Top of Text excerpt

The systems approach, more commonly associated with computer technology than with humanity, was projected as an answer to educational, as well as societal, problems at a convocation October 2 commemorating inauguration of a new three-year M.D. program at the Dartmouth Medical School.
President Kemeny, the keynote speaker, said man's capacity to understand the implications of complex contemporary systems, whether they be the city, the industrial corporation or the university, is extremely limited, and he urged the American academic community to come up with new "analytical tools."
He suggested that social scientists, mathematicians and computer specialists join in a "think tank" concentration on fundamental research to analyze and predict the behavior of such complex systems. He pointed out that past knowledge had generated excellent means for handling relatively simple systems, but that complex systems of major social systems not only confound by their complexity, but often respond to efforts at improvement in ways that are the reverse of the intended.
President Kemeny said, "We need a brand new professional. I would call him a social analyst. I am talking about men who specialize in being expert on complex systems as opposed to being expert in psychology, sociology, government or economics, who combine the knowledge of the social sciences with mathematics and knowledge of the computer capable of attack on complex systems wherever they arise."
In a similar vein, William D. Carey, former assistant director of the Bureau of the Budget, who is with the management consulting firm of Arthur D. Little, Inc., said some form of "social accounting" should be substituted for what he called "the sancrosanct" Gross National Product.
He said the nation needs "some chart of our progress, or lack of it, over the spectrum of housing, nutrition, unemployment, health care, recreation, environmental quality, transportation, crime and poverty."

Bottom of Text excerpt
Top of Stored data

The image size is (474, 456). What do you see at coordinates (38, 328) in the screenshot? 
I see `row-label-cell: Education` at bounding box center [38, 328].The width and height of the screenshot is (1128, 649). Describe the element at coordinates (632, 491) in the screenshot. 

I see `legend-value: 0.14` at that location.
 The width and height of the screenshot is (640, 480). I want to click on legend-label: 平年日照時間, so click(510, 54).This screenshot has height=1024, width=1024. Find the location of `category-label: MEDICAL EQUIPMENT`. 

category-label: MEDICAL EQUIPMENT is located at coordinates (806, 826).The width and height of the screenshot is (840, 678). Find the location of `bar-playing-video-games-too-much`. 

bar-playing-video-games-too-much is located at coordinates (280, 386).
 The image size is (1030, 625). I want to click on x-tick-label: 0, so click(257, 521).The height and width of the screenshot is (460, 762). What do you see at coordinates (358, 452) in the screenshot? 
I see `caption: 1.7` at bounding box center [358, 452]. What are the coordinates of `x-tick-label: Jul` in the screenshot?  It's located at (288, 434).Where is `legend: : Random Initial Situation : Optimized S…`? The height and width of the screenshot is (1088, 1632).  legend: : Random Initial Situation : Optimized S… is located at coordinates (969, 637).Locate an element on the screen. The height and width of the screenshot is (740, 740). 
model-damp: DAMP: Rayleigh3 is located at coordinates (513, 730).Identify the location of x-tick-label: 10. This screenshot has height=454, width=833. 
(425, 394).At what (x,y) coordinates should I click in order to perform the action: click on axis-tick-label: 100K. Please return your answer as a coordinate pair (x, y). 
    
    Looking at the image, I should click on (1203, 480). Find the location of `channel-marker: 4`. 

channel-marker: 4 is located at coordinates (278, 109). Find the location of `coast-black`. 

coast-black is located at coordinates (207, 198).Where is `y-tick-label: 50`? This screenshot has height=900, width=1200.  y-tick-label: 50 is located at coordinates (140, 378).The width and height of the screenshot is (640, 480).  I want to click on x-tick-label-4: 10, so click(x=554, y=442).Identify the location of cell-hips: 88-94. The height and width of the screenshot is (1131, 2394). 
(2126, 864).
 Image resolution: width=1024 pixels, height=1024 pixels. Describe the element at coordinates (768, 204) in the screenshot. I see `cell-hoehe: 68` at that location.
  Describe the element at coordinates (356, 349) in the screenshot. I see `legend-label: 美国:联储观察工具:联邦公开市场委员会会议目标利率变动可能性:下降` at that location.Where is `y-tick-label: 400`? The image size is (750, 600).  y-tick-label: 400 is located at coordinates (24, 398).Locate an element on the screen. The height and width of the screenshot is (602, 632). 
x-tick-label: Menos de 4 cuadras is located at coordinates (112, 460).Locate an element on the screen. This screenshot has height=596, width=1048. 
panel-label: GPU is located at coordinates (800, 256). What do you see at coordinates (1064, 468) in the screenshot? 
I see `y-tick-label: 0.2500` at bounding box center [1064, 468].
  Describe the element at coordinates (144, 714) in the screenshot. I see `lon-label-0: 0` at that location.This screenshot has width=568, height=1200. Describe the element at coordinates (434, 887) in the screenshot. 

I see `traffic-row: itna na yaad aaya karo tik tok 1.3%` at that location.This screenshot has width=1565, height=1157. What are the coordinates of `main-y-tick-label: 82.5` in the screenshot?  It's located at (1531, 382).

Bottom of Stored data

### Problem A
Please rewrite the stretch of the convocation article from "The systems approach, more" through "Dartmouth Medical School.", with "convocation" replaced by "ceremony".
### Problem B
Carry on the convocation article from its last sentence.

### Written response A
The systems approach, more commonly associated with computer technology than with humanity, was projected as an answer to educational, as well as societal, problems at a ceremony October 2 commemorating inauguration of a new three-year M.D. program at the Dartmouth Medical School.

### Written response B
Mr. Carey, in reporting that the U. S. Gross National Product would rise $270 billion in current prices within five years, to $1.2 trillion by 1975, said that neither social scientists nor government experts had devised a means to measure how such an increase should be spent to meet national social priorities or even how to set such priorities.
Dr. Carleton B. Chapman, dean of the Dartmouth Medical School, referring to the new three-year M.D. program, said, "The establishment of a new medical school, whether de novo or on the foundations of an old one, itself represents a policy decision in the public interest and implies the recognition of certain priorities. This, in effect, is what Dartmouth is about at the present time. In theory, it ought not be difficult. Medical education serves a system, and its primary obligation is to provide training for enough people to man that system effectively."
Citing the awakening in recent years among medical schools of their responsibility to help deliver health services, Dr. Chapman said, "Medical schools over the country are increasingly involved in all sorts of programs, most of them experimental, that are designed to provide some sort of answer to some aspect of the nation's health care problem.... One thing is emerging with dramatic force: problems of this sort are not, by their very nature, handled very effectively by the medical schools alone. They are problems that rightly belong to the university as a whole. And few, if any, American universities are themselves structured to meet such a need."
Other convocation speakers were Dr. Roger O. Egeberg, Assistant Secretary for Health and Scientific Affairs, Department of Health, Education and Welfare; Dr. John S. Toll, President of the State University of New York at Stony Brook; Dr. James G. Wyngaarden, professor and chairman of the Department of Medicine at the Duke University Medical Center; and James M. Cox, Avalon Professor in the Humanities and Professor of English at Dartmouth College.
Resumption of the M.D. program is a milestone in the history of the Dartmouth Medical School, the nation's fourth oldest, founded in 1797. The full M.D. program was discontinued at Dartmouth in 1914 when it was recognized that the clinical teaching resources then available were insufficient to the training demands of new medical knowledge. Since then Dartmouth has concentrated on providing a superior two-year program in the basic sciences with its graduates transferring to quality M.D. schools to complete their studies.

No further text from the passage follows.